Problem to work on
Reproduce, with no changes, the lines from the one containing "The width and height of the screenshot is (795, 599)." through the one containing "brand-sub: LIVE is", both included.

Dataset entries:

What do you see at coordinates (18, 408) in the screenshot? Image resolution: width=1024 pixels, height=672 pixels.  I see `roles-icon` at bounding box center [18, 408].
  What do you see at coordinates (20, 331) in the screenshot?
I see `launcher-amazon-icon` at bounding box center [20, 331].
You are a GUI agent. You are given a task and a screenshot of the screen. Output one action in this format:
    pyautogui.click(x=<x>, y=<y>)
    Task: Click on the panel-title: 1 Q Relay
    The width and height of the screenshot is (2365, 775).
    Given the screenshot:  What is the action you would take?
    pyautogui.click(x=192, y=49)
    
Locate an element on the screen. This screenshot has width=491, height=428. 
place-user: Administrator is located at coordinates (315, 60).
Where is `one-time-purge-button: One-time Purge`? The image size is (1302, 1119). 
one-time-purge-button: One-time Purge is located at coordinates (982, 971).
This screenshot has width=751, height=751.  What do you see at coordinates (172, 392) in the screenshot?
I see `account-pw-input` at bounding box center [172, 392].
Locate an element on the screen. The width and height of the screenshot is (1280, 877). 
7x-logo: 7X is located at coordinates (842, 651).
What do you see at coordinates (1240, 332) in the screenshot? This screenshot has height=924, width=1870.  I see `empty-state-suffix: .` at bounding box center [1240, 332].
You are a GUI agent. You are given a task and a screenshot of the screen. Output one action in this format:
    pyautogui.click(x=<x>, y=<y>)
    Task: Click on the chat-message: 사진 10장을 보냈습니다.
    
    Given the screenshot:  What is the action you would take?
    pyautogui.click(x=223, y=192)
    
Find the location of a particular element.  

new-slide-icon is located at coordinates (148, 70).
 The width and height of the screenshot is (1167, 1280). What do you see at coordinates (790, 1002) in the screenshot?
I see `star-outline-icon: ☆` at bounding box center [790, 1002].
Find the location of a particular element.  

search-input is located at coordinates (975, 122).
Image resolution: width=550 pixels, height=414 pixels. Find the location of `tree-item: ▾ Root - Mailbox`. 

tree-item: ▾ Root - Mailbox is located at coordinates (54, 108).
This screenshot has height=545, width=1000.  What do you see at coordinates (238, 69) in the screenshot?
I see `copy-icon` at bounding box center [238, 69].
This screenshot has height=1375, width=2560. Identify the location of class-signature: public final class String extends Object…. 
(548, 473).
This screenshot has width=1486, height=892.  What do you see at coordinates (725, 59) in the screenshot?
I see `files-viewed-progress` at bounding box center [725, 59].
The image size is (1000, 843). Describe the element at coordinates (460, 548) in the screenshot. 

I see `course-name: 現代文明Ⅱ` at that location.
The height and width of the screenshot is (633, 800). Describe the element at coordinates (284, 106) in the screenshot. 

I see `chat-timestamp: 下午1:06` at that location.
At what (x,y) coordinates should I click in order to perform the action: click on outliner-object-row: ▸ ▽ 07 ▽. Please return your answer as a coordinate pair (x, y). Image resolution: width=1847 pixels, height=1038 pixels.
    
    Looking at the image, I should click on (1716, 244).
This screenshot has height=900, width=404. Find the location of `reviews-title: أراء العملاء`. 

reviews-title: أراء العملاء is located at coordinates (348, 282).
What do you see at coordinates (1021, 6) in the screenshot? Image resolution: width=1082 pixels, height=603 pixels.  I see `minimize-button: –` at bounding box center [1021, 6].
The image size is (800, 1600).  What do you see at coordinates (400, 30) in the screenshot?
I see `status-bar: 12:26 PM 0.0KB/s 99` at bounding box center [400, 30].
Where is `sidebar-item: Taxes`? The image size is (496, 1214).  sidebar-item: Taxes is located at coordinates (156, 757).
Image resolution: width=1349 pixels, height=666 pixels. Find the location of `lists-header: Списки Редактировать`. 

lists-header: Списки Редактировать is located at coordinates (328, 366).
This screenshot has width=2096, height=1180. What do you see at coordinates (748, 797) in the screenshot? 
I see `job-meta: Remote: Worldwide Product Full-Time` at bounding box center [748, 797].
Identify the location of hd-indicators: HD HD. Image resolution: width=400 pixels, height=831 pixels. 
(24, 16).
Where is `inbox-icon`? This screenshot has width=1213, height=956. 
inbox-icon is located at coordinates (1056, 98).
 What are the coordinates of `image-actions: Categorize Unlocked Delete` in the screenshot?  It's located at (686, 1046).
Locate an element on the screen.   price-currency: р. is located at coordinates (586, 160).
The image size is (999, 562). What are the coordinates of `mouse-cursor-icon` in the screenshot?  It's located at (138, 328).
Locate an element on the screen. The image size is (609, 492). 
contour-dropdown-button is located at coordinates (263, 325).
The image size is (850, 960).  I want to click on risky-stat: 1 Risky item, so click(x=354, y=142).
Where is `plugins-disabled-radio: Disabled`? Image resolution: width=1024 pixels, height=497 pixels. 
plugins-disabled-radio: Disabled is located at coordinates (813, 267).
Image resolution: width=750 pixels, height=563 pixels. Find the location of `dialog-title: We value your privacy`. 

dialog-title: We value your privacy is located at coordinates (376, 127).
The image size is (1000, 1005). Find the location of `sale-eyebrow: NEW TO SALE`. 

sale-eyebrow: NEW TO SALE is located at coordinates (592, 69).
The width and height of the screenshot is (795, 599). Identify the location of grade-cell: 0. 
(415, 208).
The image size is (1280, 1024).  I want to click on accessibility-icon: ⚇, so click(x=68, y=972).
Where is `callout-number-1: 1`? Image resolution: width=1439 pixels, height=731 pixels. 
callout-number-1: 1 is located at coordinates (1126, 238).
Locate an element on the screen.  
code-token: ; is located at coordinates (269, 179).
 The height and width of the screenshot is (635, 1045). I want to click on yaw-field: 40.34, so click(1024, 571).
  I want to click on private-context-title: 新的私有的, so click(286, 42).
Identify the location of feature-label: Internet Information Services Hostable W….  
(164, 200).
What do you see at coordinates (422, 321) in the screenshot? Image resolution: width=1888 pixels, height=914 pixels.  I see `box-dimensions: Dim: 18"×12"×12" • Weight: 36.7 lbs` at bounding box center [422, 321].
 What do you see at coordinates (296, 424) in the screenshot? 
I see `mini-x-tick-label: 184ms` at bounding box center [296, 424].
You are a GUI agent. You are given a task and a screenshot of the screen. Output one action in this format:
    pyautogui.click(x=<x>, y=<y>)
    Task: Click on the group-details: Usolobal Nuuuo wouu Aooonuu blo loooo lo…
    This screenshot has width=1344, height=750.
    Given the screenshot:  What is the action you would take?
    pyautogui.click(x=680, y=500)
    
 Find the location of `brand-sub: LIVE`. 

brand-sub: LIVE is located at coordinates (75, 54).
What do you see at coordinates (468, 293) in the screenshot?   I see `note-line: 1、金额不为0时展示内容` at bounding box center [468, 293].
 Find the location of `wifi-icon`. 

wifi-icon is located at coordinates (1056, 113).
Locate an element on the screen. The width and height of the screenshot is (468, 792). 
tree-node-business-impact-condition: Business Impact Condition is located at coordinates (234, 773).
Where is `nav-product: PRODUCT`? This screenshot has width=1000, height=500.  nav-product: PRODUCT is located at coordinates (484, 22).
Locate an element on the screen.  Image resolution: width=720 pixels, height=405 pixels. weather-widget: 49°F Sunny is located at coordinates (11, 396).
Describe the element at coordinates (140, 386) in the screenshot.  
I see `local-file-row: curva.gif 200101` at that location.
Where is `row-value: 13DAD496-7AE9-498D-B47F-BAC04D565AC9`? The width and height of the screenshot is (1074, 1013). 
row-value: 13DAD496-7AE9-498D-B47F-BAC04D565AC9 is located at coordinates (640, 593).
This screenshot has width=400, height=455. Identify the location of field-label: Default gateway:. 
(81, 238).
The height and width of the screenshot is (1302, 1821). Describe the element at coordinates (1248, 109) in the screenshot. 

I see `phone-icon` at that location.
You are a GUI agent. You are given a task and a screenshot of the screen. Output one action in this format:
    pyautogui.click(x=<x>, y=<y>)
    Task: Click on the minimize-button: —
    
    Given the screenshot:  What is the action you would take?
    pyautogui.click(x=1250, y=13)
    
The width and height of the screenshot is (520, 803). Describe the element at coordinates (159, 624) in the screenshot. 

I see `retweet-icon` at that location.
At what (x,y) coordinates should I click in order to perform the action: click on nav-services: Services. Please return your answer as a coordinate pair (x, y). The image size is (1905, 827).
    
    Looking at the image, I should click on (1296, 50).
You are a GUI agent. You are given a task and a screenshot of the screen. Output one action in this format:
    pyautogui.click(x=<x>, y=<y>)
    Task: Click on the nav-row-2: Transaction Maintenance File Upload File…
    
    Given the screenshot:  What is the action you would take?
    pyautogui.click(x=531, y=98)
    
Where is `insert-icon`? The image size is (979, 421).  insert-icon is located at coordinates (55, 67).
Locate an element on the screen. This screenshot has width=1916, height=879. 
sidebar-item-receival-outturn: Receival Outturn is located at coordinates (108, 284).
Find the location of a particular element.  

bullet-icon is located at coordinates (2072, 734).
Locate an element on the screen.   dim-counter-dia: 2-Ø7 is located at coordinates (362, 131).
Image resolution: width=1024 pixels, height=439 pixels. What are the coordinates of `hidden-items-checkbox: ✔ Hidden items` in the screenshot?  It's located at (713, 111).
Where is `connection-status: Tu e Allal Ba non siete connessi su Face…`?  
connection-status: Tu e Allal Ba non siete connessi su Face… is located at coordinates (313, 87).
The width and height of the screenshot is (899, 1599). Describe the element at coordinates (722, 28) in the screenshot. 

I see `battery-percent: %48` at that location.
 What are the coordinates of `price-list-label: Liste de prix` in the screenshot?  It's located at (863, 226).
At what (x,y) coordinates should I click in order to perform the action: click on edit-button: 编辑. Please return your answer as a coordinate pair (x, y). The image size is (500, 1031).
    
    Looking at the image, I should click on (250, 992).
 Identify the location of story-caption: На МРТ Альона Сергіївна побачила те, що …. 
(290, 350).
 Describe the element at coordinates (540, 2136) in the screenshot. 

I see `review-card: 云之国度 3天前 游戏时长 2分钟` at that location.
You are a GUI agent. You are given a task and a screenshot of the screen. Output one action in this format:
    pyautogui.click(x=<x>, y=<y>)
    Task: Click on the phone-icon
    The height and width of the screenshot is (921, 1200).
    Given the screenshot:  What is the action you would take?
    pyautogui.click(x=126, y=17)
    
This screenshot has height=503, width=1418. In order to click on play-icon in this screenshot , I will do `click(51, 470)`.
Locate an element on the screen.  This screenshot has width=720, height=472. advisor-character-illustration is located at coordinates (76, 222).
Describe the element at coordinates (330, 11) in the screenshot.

Exercise result
The width and height of the screenshot is (795, 599). Identify the location of grade-cell: 0. 
(415, 208).
The image size is (1280, 1024).  I want to click on accessibility-icon: ⚇, so click(x=68, y=972).
Where is `callout-number-1: 1`? Image resolution: width=1439 pixels, height=731 pixels. 
callout-number-1: 1 is located at coordinates (1126, 238).
Locate an element on the screen.  
code-token: ; is located at coordinates (269, 179).
 The height and width of the screenshot is (635, 1045). I want to click on yaw-field: 40.34, so click(1024, 571).
  I want to click on private-context-title: 新的私有的, so click(286, 42).
Identify the location of feature-label: Internet Information Services Hostable W….  
(164, 200).
What do you see at coordinates (422, 321) in the screenshot? Image resolution: width=1888 pixels, height=914 pixels.  I see `box-dimensions: Dim: 18"×12"×12" • Weight: 36.7 lbs` at bounding box center [422, 321].
 What do you see at coordinates (296, 424) in the screenshot? 
I see `mini-x-tick-label: 184ms` at bounding box center [296, 424].
You are a GUI agent. You are given a task and a screenshot of the screen. Output one action in this format:
    pyautogui.click(x=<x>, y=<y>)
    Task: Click on the group-details: Usolobal Nuuuo wouu Aooonuu blo loooo lo…
    This screenshot has width=1344, height=750.
    Given the screenshot:  What is the action you would take?
    pyautogui.click(x=680, y=500)
    
 Find the location of `brand-sub: LIVE`. 

brand-sub: LIVE is located at coordinates (75, 54).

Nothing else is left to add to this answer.